Because of the variety of knee and hip joint angles reported within the literature, Comfort et al. (11) investigated a range of knee (120, 130, 140, and 150°) and hip (125 and 145°) joint angles, along with self-selected posture (knee 133 ± 3° and hip 138 ± 4°) based on the athletes' preferred position to start the second pull of a clean, which is what the posture adopted during the IMTP was originally based on (33). The results of the study indicated that there were no significant or meaningful differences in PF, PRFD, or impulse between postures, although the preferred (self-selected) posture demonstrated the highest reliability and the lowest measurement error. By contrast, Beckham et al. (6) found that powerlifters produced greater PF during an isometric testing with a vertical torso compared with a deadlift-specific body position at the same bar height, described as being a “relatively straight-legged position and somewhat bent over the bar”. The authors suggested that the upright position may have provided a mechanical advantage and a posture more optimal for force production against the bar. In another study, Beckham et al. (8) compared the effects of different hip joint angles (125 versus 145°), while standardizing the knee joint angle (125°) reporting meaningful and significantly higher PF and force at different epochs (50, 90, 200, and 250 ms) in the more upright (145°) position, especially in subjects with greater experience in performing weightlifting exercises and their derivatives, in contrast to Comfort et al. (11).

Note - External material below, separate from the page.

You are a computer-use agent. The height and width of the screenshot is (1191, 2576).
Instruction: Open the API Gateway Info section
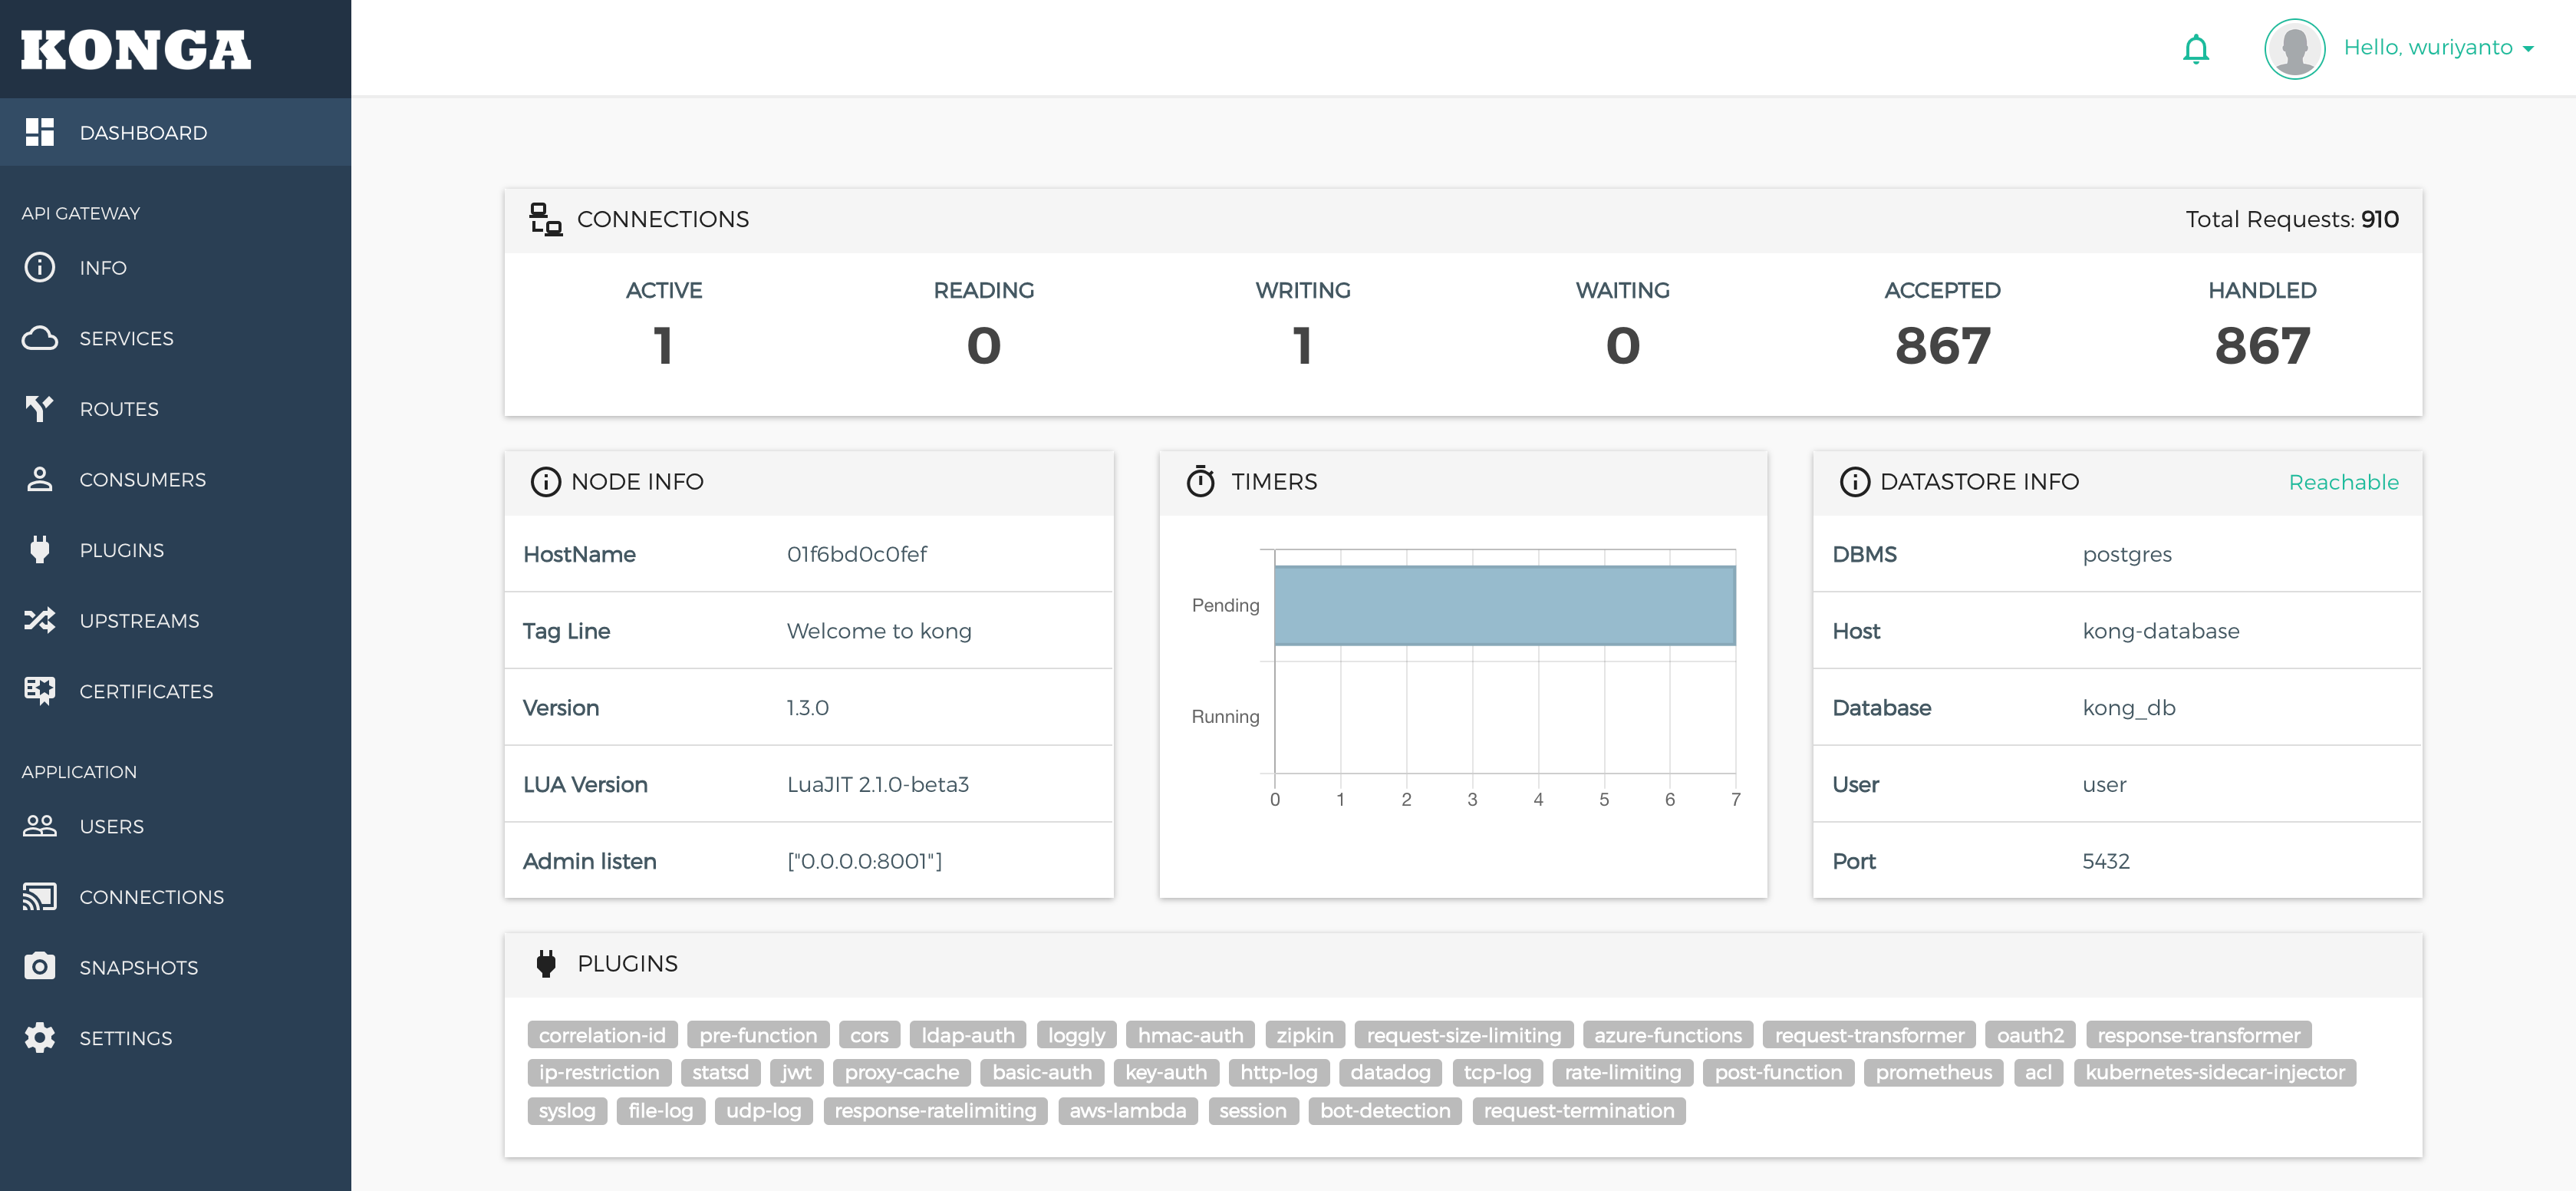pos(40,267)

Interestingly, Beckham et al. (8) reported small changes in joint angles throughout the execution of the test and based on these observations recommend that, in the future, researchers and practitioners should adopt standardized knee and hip angles of 120–135° and 140–150°, respectively.

More recently, Dos'Santos et al. (26) compared hip joint angles of 145 and 175° with a standardized knee joint angle of 145°, finding greater time-specific force values and RFD at predetermined epochs, with a 145° hip angle (Table 5). The hip angle of 175° previously reported by Kraska et al. (41) and replicated by Beckham et al. (6) actually refer to trunk angle relative to vertical, to ensure an upright trunk (forward lean of 5° from vertical), exhibiting an upright trunk as previously described (30,31,33,60) rather than a 175° hip angle as used by Dos'Santos et al. (26). The authors of a recent meta-analysis also highlight the fact that practitioners should carefully consider the specific protocol, including joint angles, to ensure repeatability of the measures (27).

While adopting standardized knee and hip angles during the IMTP may seem logical, this practice may place athletes in a suboptimal pulling position, because of the range of angles reported across individuals for the second pull phase of the clean (30,31). Therefore, it is best to consider the individual athlete's appropriate second pull position and then quantify the knee and hip angles. This practice allows for the individual athlete's anthropometrics to be considered and allows them to assume an optimal pulling position, in line with the range of joint angles recommended by Beckham et al. (8). Once the pulling position is established, then it is recommended that practitioners and researchers ensure that the individual starting postures are replicated between trials and testing sessions. Joint angles should be assessed before the commencement of the pull because of slight changes in joint angles during the pull (68).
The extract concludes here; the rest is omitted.